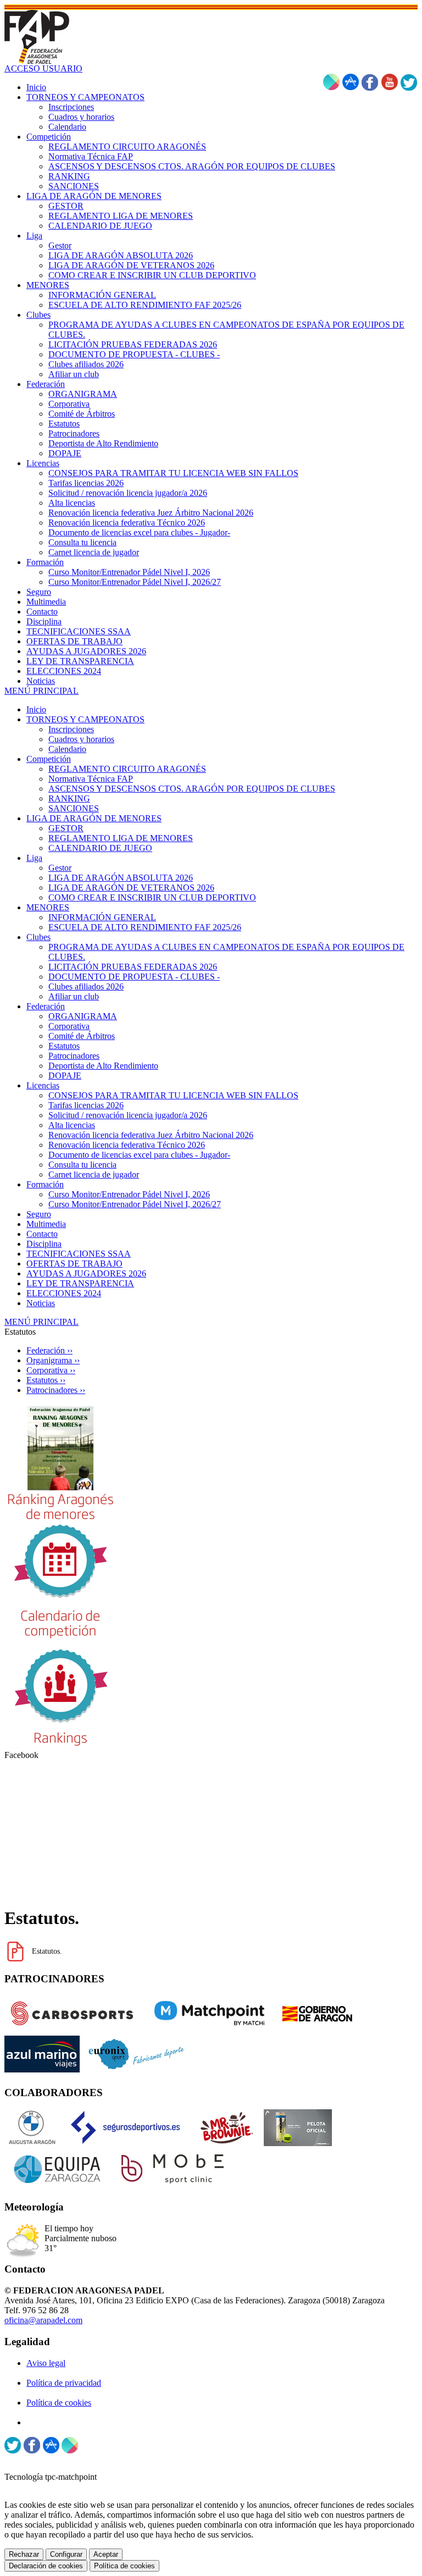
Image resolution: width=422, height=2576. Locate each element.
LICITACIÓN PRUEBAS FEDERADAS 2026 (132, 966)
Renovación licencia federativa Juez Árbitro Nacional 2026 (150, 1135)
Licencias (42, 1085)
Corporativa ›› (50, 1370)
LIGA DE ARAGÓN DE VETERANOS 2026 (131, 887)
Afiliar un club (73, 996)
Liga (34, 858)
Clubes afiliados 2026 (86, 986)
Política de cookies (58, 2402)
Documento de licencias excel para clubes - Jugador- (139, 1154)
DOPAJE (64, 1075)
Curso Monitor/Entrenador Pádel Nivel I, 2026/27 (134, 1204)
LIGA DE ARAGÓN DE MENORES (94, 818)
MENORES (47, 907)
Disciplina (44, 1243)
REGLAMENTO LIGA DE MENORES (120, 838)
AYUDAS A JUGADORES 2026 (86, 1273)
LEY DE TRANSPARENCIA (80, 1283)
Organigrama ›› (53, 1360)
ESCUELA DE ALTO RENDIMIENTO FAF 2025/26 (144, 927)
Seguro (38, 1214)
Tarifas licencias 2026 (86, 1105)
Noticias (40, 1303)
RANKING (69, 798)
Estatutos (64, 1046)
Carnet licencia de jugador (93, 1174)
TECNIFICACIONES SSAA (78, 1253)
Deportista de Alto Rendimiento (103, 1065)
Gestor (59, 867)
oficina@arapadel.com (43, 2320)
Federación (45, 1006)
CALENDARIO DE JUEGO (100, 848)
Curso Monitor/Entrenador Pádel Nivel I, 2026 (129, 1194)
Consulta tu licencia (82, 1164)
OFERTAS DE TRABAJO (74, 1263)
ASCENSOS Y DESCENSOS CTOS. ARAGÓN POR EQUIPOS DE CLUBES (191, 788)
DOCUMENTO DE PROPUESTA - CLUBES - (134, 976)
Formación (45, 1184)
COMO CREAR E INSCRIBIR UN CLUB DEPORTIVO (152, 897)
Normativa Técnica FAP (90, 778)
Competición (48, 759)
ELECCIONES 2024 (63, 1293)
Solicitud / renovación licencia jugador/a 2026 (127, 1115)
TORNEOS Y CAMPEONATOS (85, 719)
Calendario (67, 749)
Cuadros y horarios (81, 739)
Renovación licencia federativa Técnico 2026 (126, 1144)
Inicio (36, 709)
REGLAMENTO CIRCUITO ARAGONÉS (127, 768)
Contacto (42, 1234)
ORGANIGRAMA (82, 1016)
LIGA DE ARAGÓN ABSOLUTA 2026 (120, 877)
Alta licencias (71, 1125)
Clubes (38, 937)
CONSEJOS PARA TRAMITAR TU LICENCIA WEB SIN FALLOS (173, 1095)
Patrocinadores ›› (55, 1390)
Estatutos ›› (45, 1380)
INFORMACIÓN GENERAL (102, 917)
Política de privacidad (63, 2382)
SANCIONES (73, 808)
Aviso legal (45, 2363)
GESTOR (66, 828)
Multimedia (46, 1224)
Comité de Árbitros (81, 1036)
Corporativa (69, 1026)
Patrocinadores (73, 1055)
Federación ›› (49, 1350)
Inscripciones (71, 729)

——————

## What to do
Line by line, return the listing above exactly, leaving out its pictures.

## Response area
Image resolution: width=422, height=2576. Locate each element.
LICITACIÓN PRUEBAS FEDERADAS 2026 (132, 966)
Renovación licencia federativa Juez Árbitro Nacional 2026 (150, 1135)
Licencias (42, 1085)
Corporativa ›› (50, 1370)
LIGA DE ARAGÓN DE VETERANOS 2026 (131, 887)
Afiliar un club (73, 996)
Liga (34, 858)
Clubes afiliados 2026 (86, 986)
Política de cookies (58, 2402)
Documento de licencias excel para clubes - Jugador- (139, 1154)
DOPAJE (64, 1075)
Curso Monitor/Entrenador Pádel Nivel I, 2026/27 (134, 1204)
LIGA DE ARAGÓN DE MENORES (94, 818)
MENORES (47, 907)
Disciplina (44, 1243)
REGLAMENTO LIGA DE MENORES (120, 838)
AYUDAS A JUGADORES 2026 (86, 1273)
LEY DE TRANSPARENCIA (80, 1283)
Organigrama ›› (53, 1360)
ESCUELA DE ALTO RENDIMIENTO FAF 2025/26 (144, 927)
Seguro (38, 1214)
Tarifas licencias 2026 (86, 1105)
Noticias (40, 1303)
RANKING (69, 798)
Estatutos (64, 1046)
Carnet licencia de jugador (93, 1174)
TECNIFICACIONES SSAA (78, 1253)
Deportista de Alto Rendimiento (103, 1065)
Gestor (59, 867)
oficina@arapadel.com (43, 2320)
Federación (45, 1006)
CALENDARIO DE JUEGO (100, 848)
Curso Monitor/Entrenador Pádel Nivel I, 2026 (129, 1194)
Consulta tu licencia (82, 1164)
OFERTAS DE TRABAJO (74, 1263)
ASCENSOS Y DESCENSOS CTOS. ARAGÓN POR EQUIPOS DE CLUBES (191, 788)
DOCUMENTO DE PROPUESTA - CLUBES - (134, 976)
Formación (45, 1184)
COMO CREAR E INSCRIBIR UN CLUB DEPORTIVO (152, 897)
Normativa Técnica FAP (90, 778)
Competición (48, 759)
ELECCIONES 2024 (63, 1293)
Solicitud / renovación licencia jugador/a 2026 (127, 1115)
TORNEOS Y CAMPEONATOS (85, 719)
Calendario (67, 749)
Cuadros y horarios (81, 739)
Renovación licencia federativa Técnico 2026 (126, 1144)
Inicio (36, 709)
REGLAMENTO CIRCUITO ARAGONÉS (127, 768)
Contacto (42, 1234)
ORGANIGRAMA (82, 1016)
LIGA DE ARAGÓN ABSOLUTA 2026 (120, 877)
Alta licencias (71, 1125)
Clubes (38, 937)
CONSEJOS PARA TRAMITAR TU LICENCIA WEB SIN FALLOS (173, 1095)
Patrocinadores ›› (55, 1390)
Estatutos ›› (45, 1380)
INFORMACIÓN GENERAL (102, 917)
Política de privacidad (63, 2382)
SANCIONES (73, 808)
Aviso legal (45, 2363)
GESTOR (66, 828)
Multimedia (46, 1224)
Comité de Árbitros (81, 1036)
Corporativa (69, 1026)
Patrocinadores (73, 1055)
Federación ›› (49, 1350)
Inscripciones (71, 729)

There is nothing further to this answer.